Indirect effects of glucose availability
Besides delivering more glucose to the tumor tissue, hyperglycemia has three other important negative effects for the host:
- Even modest blood glucose elevations as they typically occur after a Western diet meal competitively impair the transport of ascorbic acid into immune cells. Ascorbic acid is needed for effective phagocytosis and mitosis, so that the immune response to malignant cells is diminished.
- Hyperglycemia (high blood glucose) activates monocytes and macrophages to produce inflammatory cytokines that play an important role also for the progression of cancer.
- High plasma glucose concentrations elevate the levels of circulating insulin and free IGF1, two potent anti-apoptotic and growth factors for most cancer cells.
Cancer and the ketogenic diet
The treatment of cancer especially of the brain has been largely focused on surgery, radiation and chemotherapy. However, all of these while having short term benefits in the long-term may actually be doing more harm than good. This is especially true for the more malignant brain tunours like glioblastoma multiforme (GBM). Long –term survival has been usually around 1- 2 years with 90% succumbing before 5 years.
A target neglected is the abnormal or different metabolism found in these cancer cells as compared to our body cells. Warburg, and Pasteur before him, pointed out that these cancer cells depend on aerobic glycolysis, that is, they depend on glucose as their only and sole nutrient. (Warburg effect). In contrast our body cells can use either glucose or in conditions like fasting use fat as their primary source of fuel. The ketogenic diet (KD) mimics the effects of fasting. It is a calorically restricted high fat, low carbohydrate normal protein diet that has been long used to control uncontrolled epilepsy. (Since 1920s).
As ketones are metabolized exclusively within the mitochondria, cancer cells with damaged mitochondria are unable to adequately use them for energy. Many cancers do not express the Succinyl-CoA: 3- ketoacid CoA-Transferase (SCOT) enzyme which is required for ketone body metabolism [65,66]. In fact, bHB administration prevents healthy hippocampal neurons but not glioma cells from glucose withdrawal-induced cell death . Furthermore, ketone bodies have anti-cancer effects themselves, possibly through inhibition of glycolytic enzymes . Skinner and colleagues demonstrated that acetoacetate and bHB administration inhibits brain cancer cell viability in vitro . Thus, the elevated ketone levels in the KD+HBO2T mice likely enhanced the efficacy of this combined therapy.

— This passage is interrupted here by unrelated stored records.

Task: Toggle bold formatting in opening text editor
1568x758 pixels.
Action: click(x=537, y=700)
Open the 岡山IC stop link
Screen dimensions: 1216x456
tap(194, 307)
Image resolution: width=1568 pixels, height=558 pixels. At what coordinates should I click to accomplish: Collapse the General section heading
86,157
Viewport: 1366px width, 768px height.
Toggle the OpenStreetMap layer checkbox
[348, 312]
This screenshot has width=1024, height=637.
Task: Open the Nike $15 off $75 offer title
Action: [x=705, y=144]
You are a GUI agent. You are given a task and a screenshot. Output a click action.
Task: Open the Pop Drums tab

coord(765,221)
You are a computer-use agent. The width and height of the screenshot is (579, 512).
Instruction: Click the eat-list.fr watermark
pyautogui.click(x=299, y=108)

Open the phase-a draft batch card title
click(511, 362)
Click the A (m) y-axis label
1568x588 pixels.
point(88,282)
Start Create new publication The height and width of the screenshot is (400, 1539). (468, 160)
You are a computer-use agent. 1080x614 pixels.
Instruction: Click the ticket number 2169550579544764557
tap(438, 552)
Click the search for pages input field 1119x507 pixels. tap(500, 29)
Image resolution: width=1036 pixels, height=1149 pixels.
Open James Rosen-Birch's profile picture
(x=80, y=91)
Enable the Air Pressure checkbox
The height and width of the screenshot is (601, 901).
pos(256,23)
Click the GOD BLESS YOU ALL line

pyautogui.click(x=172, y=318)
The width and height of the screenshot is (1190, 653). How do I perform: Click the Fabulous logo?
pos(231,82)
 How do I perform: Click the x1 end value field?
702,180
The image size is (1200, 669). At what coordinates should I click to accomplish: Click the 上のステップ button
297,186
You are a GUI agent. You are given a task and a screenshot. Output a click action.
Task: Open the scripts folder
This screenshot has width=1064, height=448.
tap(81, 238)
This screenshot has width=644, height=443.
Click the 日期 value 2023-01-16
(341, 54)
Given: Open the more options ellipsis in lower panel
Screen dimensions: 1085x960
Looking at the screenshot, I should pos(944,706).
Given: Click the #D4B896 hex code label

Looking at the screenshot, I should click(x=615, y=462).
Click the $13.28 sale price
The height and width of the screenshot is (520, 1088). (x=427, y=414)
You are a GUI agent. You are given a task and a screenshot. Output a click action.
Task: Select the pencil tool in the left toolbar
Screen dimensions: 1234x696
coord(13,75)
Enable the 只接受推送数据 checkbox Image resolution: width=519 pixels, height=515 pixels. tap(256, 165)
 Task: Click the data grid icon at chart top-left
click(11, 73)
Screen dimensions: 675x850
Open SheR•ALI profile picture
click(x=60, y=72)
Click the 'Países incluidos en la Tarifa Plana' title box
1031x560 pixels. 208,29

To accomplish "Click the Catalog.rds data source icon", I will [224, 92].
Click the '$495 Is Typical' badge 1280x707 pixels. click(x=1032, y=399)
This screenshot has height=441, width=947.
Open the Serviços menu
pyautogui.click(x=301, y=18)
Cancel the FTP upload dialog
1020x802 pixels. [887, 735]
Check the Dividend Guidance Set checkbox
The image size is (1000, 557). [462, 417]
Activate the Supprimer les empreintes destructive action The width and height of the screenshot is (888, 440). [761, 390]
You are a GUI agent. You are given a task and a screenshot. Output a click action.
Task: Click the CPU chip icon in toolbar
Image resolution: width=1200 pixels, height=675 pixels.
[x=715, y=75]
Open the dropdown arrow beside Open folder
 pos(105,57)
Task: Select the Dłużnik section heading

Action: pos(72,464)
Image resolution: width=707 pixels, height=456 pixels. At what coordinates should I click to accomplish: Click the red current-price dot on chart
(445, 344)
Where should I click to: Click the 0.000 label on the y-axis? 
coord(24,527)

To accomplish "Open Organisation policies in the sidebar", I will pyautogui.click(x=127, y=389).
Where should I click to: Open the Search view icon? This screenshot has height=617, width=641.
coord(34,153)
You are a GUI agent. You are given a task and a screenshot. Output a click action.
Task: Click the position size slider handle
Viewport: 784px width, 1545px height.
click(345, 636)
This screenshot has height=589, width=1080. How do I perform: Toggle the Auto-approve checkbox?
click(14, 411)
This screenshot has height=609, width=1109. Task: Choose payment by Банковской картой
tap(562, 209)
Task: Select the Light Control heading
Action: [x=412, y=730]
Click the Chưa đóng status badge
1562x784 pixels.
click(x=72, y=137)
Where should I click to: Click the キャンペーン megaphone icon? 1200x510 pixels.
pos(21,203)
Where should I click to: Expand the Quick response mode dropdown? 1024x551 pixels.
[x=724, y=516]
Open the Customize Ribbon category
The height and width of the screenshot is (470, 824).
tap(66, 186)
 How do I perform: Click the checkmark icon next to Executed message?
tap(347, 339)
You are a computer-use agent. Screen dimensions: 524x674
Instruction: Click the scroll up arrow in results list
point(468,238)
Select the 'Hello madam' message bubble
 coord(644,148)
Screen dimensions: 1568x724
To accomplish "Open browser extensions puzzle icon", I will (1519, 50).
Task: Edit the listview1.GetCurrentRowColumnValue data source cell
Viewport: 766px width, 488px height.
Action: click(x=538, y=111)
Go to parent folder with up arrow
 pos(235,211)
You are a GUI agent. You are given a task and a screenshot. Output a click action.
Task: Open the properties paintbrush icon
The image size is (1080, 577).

Both of these are not to reduce the blood glucose levels but with other agents in conjunction with the ketogenic diet the following can be useful:
- 2 deoxy glucose 2 DG
- 3 bromopyruvate
Not available in India.
Metformin may protect against colon cancer. Metformin by lowering the blood glucose level may help to potentiate the ketogenic diet effect. Thus, metformin my be combined with the ketogenic diet.
Hyperbaric oxygen can be used with KD and in animal trials was found to be superior to KD alone or hyperbaric oxygen alone.
In conclusion we should use surgery, radiation, chemotherapy and ketogenic diet with probably metformin and hyperbaric oxygen in the treatment of brain tumors. However, it is strongly advised that metabolic therapy be used first and in the future may be the only safe treatment.
Thus KD is the only therapeutic approach that simultaneously targets multiple hallmarks of cancer such as energy metabolism, angiogenesis, and inflammation and increases immunity.
CASE- Ketogenic diet in Pontine Glioma
We Would like to share one of our patient with a PONTINE GLIOMA (Cancer) views on Ketogenic diet and her pictures.
Earlier as you can see below in Jan 2017 we had shared our Pontine Glioma(Cancer) patient- TG’s picture with her views on Ketogenic Diet.
Today we are glad to share her successful journey with us which is not because of Chemotherapy or Radiation therapy or Surgery, Its only because of ‘KETOGENIC DIET’.
TG came with dense hemiplegia and could not walk unaided. She could not make a fist or hold anything. Surgery could not be performed. She could not afford radiation therapy or chemotherapy. She improved on ketogenic diet only.